Q: More men moving into the workforce than women; are women dropping out because they’re opting out, choosing family?
A: This is the “faulty NYT studies” question. It’s not true that they’re choosing not to go into the workforce. Women who do go in to the workforce tend to be the happiest ones, more so than men; if we can get them through college and into a job, chances are they’ll be happy there.
Q: Why are girls getting better math grades, but lower test scores?
A: Test scores tend to correllate with confidence; course work is more correllated with knowledge. But this high school problem (grading and evaluating largely on test scores, as well as what’s noted above,) really is a problem, because it means girls are already behind when they’re applying to engineering schools.
Comments
Regarding the “comfy home base” thing: I think the idea here is to provide “safe spaces”, either formal (women in computing groups, peer mentoring) or informal (female students feel comfortable coming to your office for small talk or to vent). That way, even if women are in the vast minority, they don’t feel so much like strangers in a strange land, because they know there is a person or a group of people that intrinsically understand what they are going through and in front of whom they can let down their guard. The whole letting down of your guard thing is very important: it’s really hard to feel like you have to be “on” all the time, and it can make the impostor syndrome worse.

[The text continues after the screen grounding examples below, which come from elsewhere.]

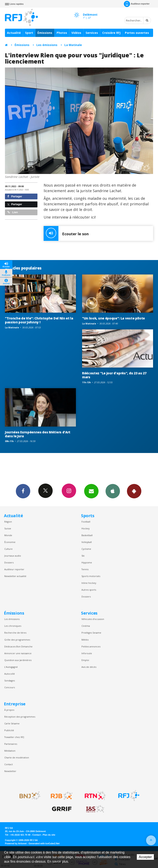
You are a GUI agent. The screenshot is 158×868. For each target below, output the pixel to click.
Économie (10, 542)
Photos (62, 33)
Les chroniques (13, 626)
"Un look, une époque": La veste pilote (113, 318)
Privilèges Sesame (91, 632)
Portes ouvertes (137, 33)
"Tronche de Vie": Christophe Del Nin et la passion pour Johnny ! (39, 320)
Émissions (45, 33)
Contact (8, 764)
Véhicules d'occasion (93, 619)
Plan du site (49, 835)
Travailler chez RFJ (14, 737)
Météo (85, 640)
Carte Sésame (12, 723)
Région (8, 522)
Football (86, 522)
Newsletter (10, 771)
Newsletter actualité (15, 576)
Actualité (14, 33)
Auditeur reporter (14, 569)
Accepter (145, 857)
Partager (14, 196)
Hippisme (87, 562)
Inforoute (87, 653)
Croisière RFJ (111, 33)
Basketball (87, 535)
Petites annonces (91, 647)
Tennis (85, 569)
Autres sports (89, 590)
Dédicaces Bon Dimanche (18, 647)
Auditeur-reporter (136, 4)
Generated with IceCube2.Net (44, 843)
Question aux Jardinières (18, 660)
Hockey (85, 528)
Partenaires (11, 744)
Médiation (10, 751)
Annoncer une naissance (18, 653)
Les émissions (47, 45)
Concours (9, 687)
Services (92, 33)
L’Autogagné (11, 667)
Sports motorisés (91, 576)
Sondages (9, 681)
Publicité (9, 730)
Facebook (23, 491)
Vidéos (76, 33)
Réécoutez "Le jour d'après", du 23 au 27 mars (114, 375)
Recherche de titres (15, 632)
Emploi (85, 660)
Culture (8, 549)
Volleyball (86, 542)
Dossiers (9, 562)
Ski (83, 556)
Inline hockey (89, 583)
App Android (134, 491)
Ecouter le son (66, 234)
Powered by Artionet (16, 843)
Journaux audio (12, 556)
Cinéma (85, 626)
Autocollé (9, 674)
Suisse (8, 528)
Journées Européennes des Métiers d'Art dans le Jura (38, 434)
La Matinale (73, 45)
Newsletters (91, 491)
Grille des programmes (17, 640)
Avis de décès (89, 667)
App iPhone (113, 491)
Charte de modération (16, 757)
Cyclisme (86, 549)
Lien (12, 212)
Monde (8, 535)
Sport (29, 33)
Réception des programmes (20, 717)
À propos (9, 710)
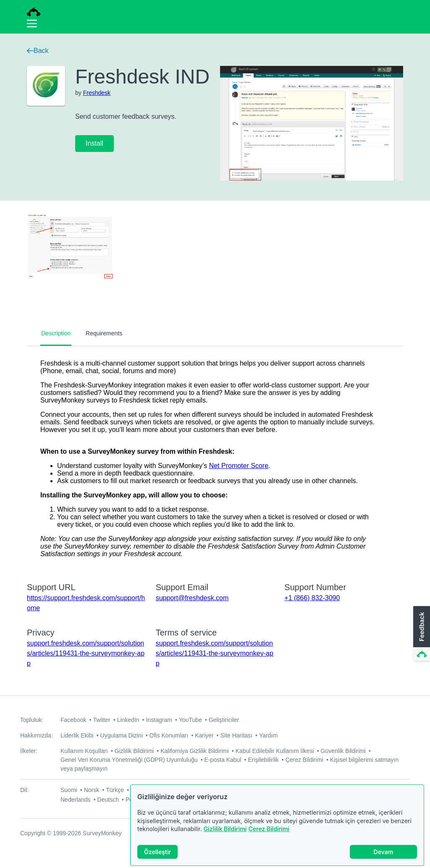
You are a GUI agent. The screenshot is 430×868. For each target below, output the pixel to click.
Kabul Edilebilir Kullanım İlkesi (275, 751)
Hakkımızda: (37, 735)
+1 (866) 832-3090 (312, 598)
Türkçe (115, 790)
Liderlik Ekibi (77, 735)
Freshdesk (97, 93)
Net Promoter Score (239, 465)
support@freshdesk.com (192, 598)
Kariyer (204, 735)
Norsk (92, 790)
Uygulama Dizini (121, 735)
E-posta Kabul (223, 760)
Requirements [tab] (104, 333)
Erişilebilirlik (263, 760)
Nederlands (76, 800)
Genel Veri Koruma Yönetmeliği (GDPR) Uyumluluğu (129, 760)
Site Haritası (236, 735)
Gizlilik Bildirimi (225, 829)
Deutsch (108, 800)
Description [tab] (56, 333)
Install (94, 143)
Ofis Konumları (169, 735)
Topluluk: (31, 720)
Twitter (101, 720)
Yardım (268, 735)
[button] (421, 634)
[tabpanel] (215, 459)
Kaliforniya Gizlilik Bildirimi (194, 751)
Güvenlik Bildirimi (343, 751)
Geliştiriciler (224, 720)
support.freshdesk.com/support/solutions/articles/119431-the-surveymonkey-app (86, 653)
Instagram (159, 720)
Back (38, 50)
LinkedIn (128, 720)
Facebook (73, 720)
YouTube (190, 720)
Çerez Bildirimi (269, 829)
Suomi (69, 790)
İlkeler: (29, 751)
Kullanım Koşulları (84, 751)
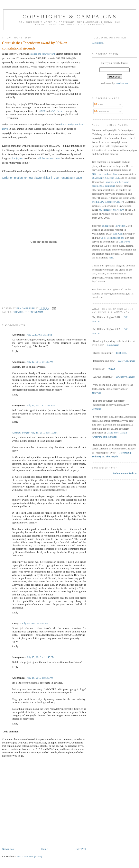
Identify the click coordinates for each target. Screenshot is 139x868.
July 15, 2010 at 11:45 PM (40, 657)
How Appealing (127, 361)
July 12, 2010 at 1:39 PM (40, 362)
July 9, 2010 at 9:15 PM (39, 335)
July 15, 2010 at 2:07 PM (35, 623)
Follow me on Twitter (125, 473)
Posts (99, 104)
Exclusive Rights (126, 377)
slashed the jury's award (42, 54)
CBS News (124, 242)
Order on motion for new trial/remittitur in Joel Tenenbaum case (42, 178)
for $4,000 (17, 158)
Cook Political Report (112, 238)
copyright (20, 312)
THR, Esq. (121, 353)
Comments (102, 111)
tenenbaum (36, 312)
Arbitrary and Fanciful (105, 436)
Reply (15, 351)
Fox (115, 174)
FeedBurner (121, 83)
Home (44, 849)
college (106, 225)
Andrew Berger (21, 432)
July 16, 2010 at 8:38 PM (40, 678)
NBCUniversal (100, 174)
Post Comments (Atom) (29, 856)
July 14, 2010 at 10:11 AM (40, 405)
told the (48, 158)
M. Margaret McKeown (111, 210)
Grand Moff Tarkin (116, 432)
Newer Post (8, 849)
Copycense (113, 345)
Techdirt (96, 408)
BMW (42, 111)
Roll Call (117, 234)
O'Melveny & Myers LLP (105, 178)
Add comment (11, 731)
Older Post (80, 849)
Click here (97, 42)
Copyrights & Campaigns (70, 17)
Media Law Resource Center (107, 202)
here (111, 257)
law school (120, 225)
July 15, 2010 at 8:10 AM (44, 432)
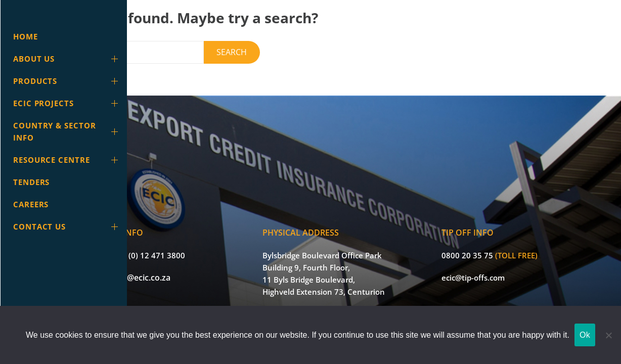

In a department like mine, where the number of women is appallingly low (1 faculty, single-digit female majors), the “safe space” strategy is extremely important—-there is no critical mass, so this is the closest we can get to any sort of comfort zone within the department.
And your last point: “Convincing one woman to major, or not drop out, is worthwhile.” I agree 100%! Every new major is a major victory. That’s why targeted recruiting is so important and vital: “I see you’re doing well/seem to like this stuff; why not take the next class? I think you’d do well!” A simple statement, but one that can yield such powerful results.
OK, I’m done hijacking your comments now. :)
Posted by: Jane | December 14, 2005 12:52 PM
I think the challenge for CS is reaching the girls who care about what happens “under the hood” or teaching girls how interesting that can be, by applying it to real life applications, as Maria suggests.
Sounds like a fascinating talk.
Posted by: Amanda | December 14, 2005 1:33 PM
Posted by: Audrey | December 14, 2005 10:54 PM
Posted by: Jake | December 15, 2005 3:44 AM
Boys who learn to program early do so to create computer games.
Boys monopolize access to computer at school and at home.
Where did you discover these truths? Was there research? Girls who learn to program early do so to create what? What does it matter to a girl without brothers if the kid across the steet monopolizes his computer?
Programming is a lot of fun, and it’s too bad more women don’t discover that. They find other things that are a lot of fun that I don’t. I wonder if in women-dominated fields if they spend as much time wondering why more men aren’t there as we do wondering where the women are? I’m pretty sure that whatever they think the causes are it won’t change the attractiveness of the field.